Il faudra attendre encore 6 ans, décembre 1972, pour que le presbytère, propriété de la commune et dans lequel loge le curé de St Illide, soit à son tour modernisé, non sans réticences…

Déjà en juillet 1972, le conseil municipal avait décidé de construire une salle de bains au presbytère et de refaire les peintures extérieures.
L’ayant appris, le curé demande, plutôt qu’une salle de bains, l’installation du chauffage central, sans doute bien nécessaire dans cette grande bâtisse vétuste.

Le conseil hésite tout « en reconnaissant que cette installation serait malgré tout d’une grande utilité, en vue particulièrement de l’assainissement de l’immeuble » et envoie sur place la commission des travaux.
Un vote à bulletins secrets est exigé, signe de dissensions sur la question au sein de l’assemblée, mais la décision est enfin prise : le chauffage central sera installé pour 11.718 francs et le curé aura le droit de ne plus avoir froid dans son immense logement.


Quelquefois, le modernisme a ses excés, ses péchés de jeunesse.
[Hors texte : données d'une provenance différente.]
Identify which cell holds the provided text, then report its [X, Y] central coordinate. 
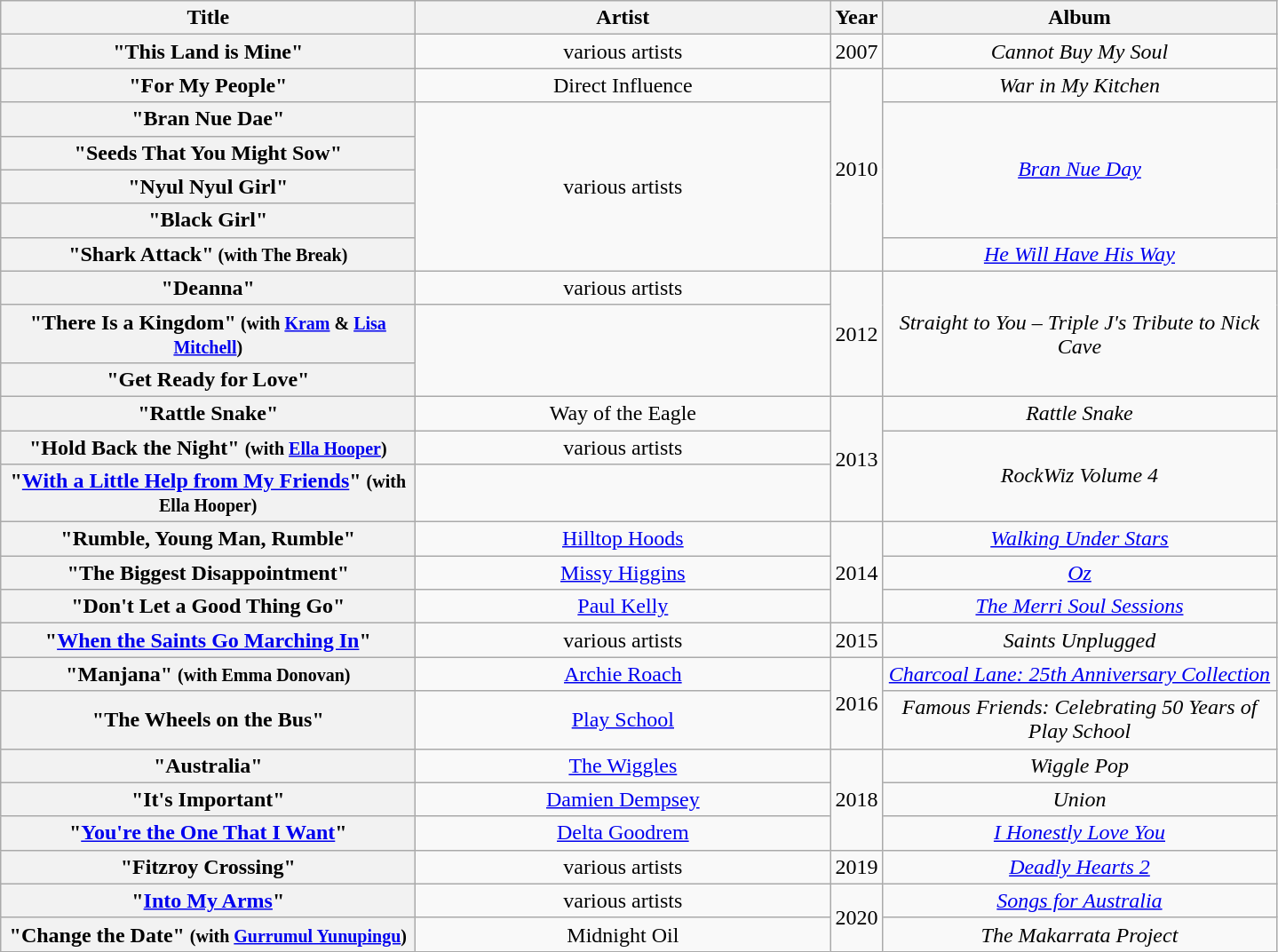
"Hold Back the Night" (with Ella Hooper) [208, 447]
"Don't Let a Good Thing Go" [208, 607]
"Change the Date" (with Gurrumul Yunupingu) [208, 934]
"There Is a Kingdom" (with Kram & Lisa Mitchell) [208, 334]
Wiggle Pop [1080, 766]
"Nyul Nyul Girl" [208, 187]
Bran Nue Day [1080, 170]
Paul Kelly [623, 607]
He Will Have His Way [1080, 254]
"Bran Nue Dae" [208, 119]
Delta Goodrem [623, 833]
2010 [856, 170]
"Manjana" (with Emma Donovan) [208, 674]
2015 [856, 640]
"Rattle Snake" [208, 413]
Straight to You – Triple J's Tribute to Nick Cave [1080, 334]
"Shark Attack" (with The Break) [208, 254]
Way of the Eagle [623, 413]
Hilltop Hoods [623, 539]
"This Land is Mine" [208, 52]
"Into My Arms" [208, 901]
Direct Influence [623, 85]
Midnight Oil [623, 934]
RockWiz Volume 4 [1080, 476]
"For My People" [208, 85]
2007 [856, 52]
2018 [856, 799]
"Rumble, Young Man, Rumble" [208, 539]
Walking Under Stars [1080, 539]
Famous Friends: Celebrating 50 Years of Play School [1080, 719]
Artist [623, 18]
Archie Roach [623, 674]
"Fitzroy Crossing" [208, 867]
Cannot Buy My Soul [1080, 52]
2014 [856, 573]
Union [1080, 799]
War in My Kitchen [1080, 85]
The Makarrata Project [1080, 934]
"It's Important" [208, 799]
Play School [623, 719]
"The Wheels on the Bus" [208, 719]
Missy Higgins [623, 573]
Charcoal Lane: 25th Anniversary Collection [1080, 674]
2013 [856, 458]
"You're the One That I Want" [208, 833]
"Black Girl" [208, 220]
"Australia" [208, 766]
Damien Dempsey [623, 799]
Year [856, 18]
"With a Little Help from My Friends" (with Ella Hooper) [208, 494]
Songs for Australia [1080, 901]
2020 [856, 917]
The Wiggles [623, 766]
"When the Saints Go Marching In" [208, 640]
I Honestly Love You [1080, 833]
"Get Ready for Love" [208, 379]
The Merri Soul Sessions [1080, 607]
"Seeds That You Might Sow" [208, 153]
Oz [1080, 573]
Title [208, 18]
"Deanna" [208, 288]
Rattle Snake [1080, 413]
Saints Unplugged [1080, 640]
"The Biggest Disappointment" [208, 573]
2016 [856, 703]
Album [1080, 18]
2019 [856, 867]
2012 [856, 334]
Deadly Hearts 2 [1080, 867]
St Illide y cède, comme ailleurs.
L’écologie, par exemple, est une idée toute récente : la préservation de la nature aurait paru un concept bizarre à nos grands-parents. Seul, le progrés compte et l’homme n’a pas à se préoccuper de l’équilibre naturel.
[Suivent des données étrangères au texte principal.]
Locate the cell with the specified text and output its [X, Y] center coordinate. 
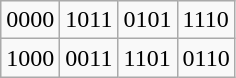
0101 [148, 20]
1110 [206, 20]
1000 [30, 58]
0011 [89, 58]
1011 [89, 20]
0000 [30, 20]
1101 [148, 58]
0110 [206, 58]
Find where the given text appears and provide that cell's center as (x, y) coordinate. 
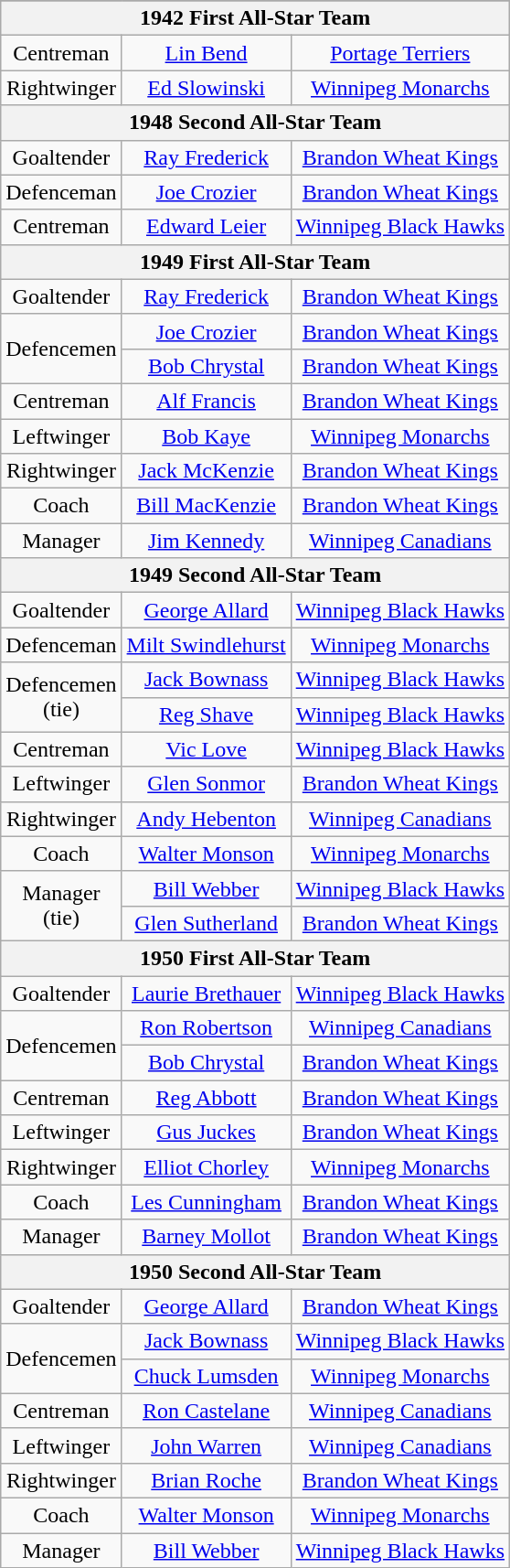
Lin Bend (207, 53)
1948 Second All-Star Team (256, 122)
Ed Slowinski (207, 88)
Brian Roche (207, 1479)
Ron Robertson (207, 1027)
Glen Sonmor (207, 783)
Glen Sutherland (207, 922)
1942 First All-Star Team (256, 18)
Bill MacKenzie (207, 505)
Reg Abbott (207, 1097)
1950 First All-Star Team (256, 957)
Laurie Brethauer (207, 992)
Jim Kennedy (207, 540)
Alf Francis (207, 400)
Edward Leier (207, 227)
John Warren (207, 1444)
1950 Second All-Star Team (256, 1270)
1949 First All-Star Team (256, 261)
Bob Kaye (207, 436)
Andy Hebenton (207, 818)
Ron Castelane (207, 1409)
Milt Swindlehurst (207, 644)
Gus Juckes (207, 1132)
Les Cunningham (207, 1201)
Defencemen(tie) (61, 696)
Vic Love (207, 749)
Portage Terriers (400, 53)
Manager(tie) (61, 905)
Reg Shave (207, 714)
Elliot Chorley (207, 1166)
1949 Second All-Star Team (256, 575)
Chuck Lumsden (207, 1375)
Jack McKenzie (207, 471)
Barney Mollot (207, 1236)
Ce qui paraissait, il y a quelques décennies encore, relever du romantisme ou du rêve, s’est peu à peu imposé.

Peut-on imaginer aujourd’hui une décision analogue à celle du conseil municipal du 11 février 1906 ?
Ce jour-là, l’assemblée décide « de couper et de vendre le grand ormeau qui avoisine l’école des garçons, attendu que cet arbre cause un grave préjudice au jardin de l’instituteur. »


Mais plus grave de conséquences, et déjà très contestée à l’époque, est la décision prise le 7 janvier 1962, de supprimer les arbres bordant la route de St Illide à Albart.
Dans la demande initiale, émanant d’un riverain, il ne s’agissait pourtant que de l’élagage d’un seul platane.

Le conseil municipal, prétendant (sur quelles bases ??) que tous ces arbres appartiennent à l’hospice d’Albart, propose de les vendre et considère que ces arbres « d’ailleurs pour la plupart déperissants, très gênants pour la circulation, risquent de causer des perturbations dans la conduite d’eau qui les longe. »

La décision sera effective le 3 août 1969…


Les Miraliers du 3éme âge, ou même un peu plus jeunes, se souviennent certainement de ces magnifiques platanes bordant la route à la hauteur du cimetière, puis jusqu’à Albart.
C’était une superbe promenade, majestueuse et ombragée, qui fait bien défaut aujourd’hui.


II – MAIS PERD PLUS DE LA MOITIE DE SES HABITANTS…

1.550 habitants en 1904 - 668 en 1999.

Plusieurs chapitres de notre site évoquent et analysent cette chute démographique qui, aujourd’hui, pourrait se stabiliser, voire s’inverser légèrement…
Ses conséquences sont visibles : disparition de beaucoup de commerces, d’entreprises, d’artisans, d’échanges.
Il suffit pour s’en convaincre de relire le chapitre consacré à St Illide pendant les années 40.

En 1913, deux services de courrier unissent tous les jours St Illide à St Cernin, mais le conseil municipal apprend qu’« il est question en haut lieu de les supprimer. Considérant que ladite suppression porterait un grave préjudice au commerce de St Illide, qu’elle aurait pour résultat de supprimer tout communication directe entre l’importante commune de St Illide et son chef-lieu de canton…prie instamment l’administration de conserver le courrier tel qu’il existe actuellement. »

Aujourd’hui, plus de transports collectifs à St Illide : ni train, ni car, ni courrier, hors les transports scolaires…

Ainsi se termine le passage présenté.